If it becomes a crisis like the subprime mortgage crisis it will be solely the responsibility of the government to be the first liable since they are insuring all these mortgages. Whereas with subprime mortgages, first the banks were liable and when they weren’t able to handle it the government came into to help. So what will the government have to do to make good on these insurance claims? Print more money… if a crisis were to happen anytime soon and the government were to print more money to cover these claims, given the monetary policy impact lags, the extent of QE1+QE2 + new money printed to pay for claims, will have to have tremendous repercussions on inflation. It is scary to think what the magnitude would be. So the question is if these loans are so risky in my opinion almost as risky as subprime mortgages in today’s economy, why are we giving these mortgages out like they are candy. Wouldn’t history teach us to become more conservative in lending?


Well the argument is that things would be much worse if we didn’t have FHA loans because there would be no liquidity in the market.

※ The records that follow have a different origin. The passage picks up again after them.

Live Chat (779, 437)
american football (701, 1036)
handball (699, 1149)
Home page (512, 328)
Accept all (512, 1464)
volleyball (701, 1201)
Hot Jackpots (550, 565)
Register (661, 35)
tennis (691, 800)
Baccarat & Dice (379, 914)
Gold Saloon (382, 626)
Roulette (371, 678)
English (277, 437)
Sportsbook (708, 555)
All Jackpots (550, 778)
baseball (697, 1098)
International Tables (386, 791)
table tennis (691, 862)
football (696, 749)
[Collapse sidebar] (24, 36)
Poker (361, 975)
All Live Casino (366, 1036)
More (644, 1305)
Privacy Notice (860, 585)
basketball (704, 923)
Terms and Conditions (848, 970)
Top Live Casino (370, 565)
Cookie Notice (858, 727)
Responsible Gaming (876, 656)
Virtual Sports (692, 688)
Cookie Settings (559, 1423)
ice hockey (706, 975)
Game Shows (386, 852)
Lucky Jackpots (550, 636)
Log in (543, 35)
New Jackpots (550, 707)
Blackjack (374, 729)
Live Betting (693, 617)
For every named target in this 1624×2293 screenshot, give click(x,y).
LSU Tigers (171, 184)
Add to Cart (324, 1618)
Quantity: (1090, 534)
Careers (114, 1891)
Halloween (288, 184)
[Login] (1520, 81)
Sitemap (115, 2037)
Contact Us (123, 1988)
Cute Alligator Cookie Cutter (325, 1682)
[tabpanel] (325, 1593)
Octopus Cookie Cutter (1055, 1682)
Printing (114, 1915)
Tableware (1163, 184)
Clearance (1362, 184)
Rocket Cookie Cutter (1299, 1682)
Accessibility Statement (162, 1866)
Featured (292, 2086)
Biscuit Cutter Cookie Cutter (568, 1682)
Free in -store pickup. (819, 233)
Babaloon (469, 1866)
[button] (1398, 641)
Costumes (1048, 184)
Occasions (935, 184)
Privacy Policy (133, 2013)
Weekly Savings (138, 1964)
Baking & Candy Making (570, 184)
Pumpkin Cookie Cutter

And although things seem to be bad now time will heel the economy and when the economy has recovered, the propensity for borrowers to default on these loans will fall and therefore make them less risky and more profitable.


I wholeheartedly hope this is the actual case and I am just being a pessimist. However, having experienced the subprime mortgage crisis first hand makes me concerned about less than grade A loans.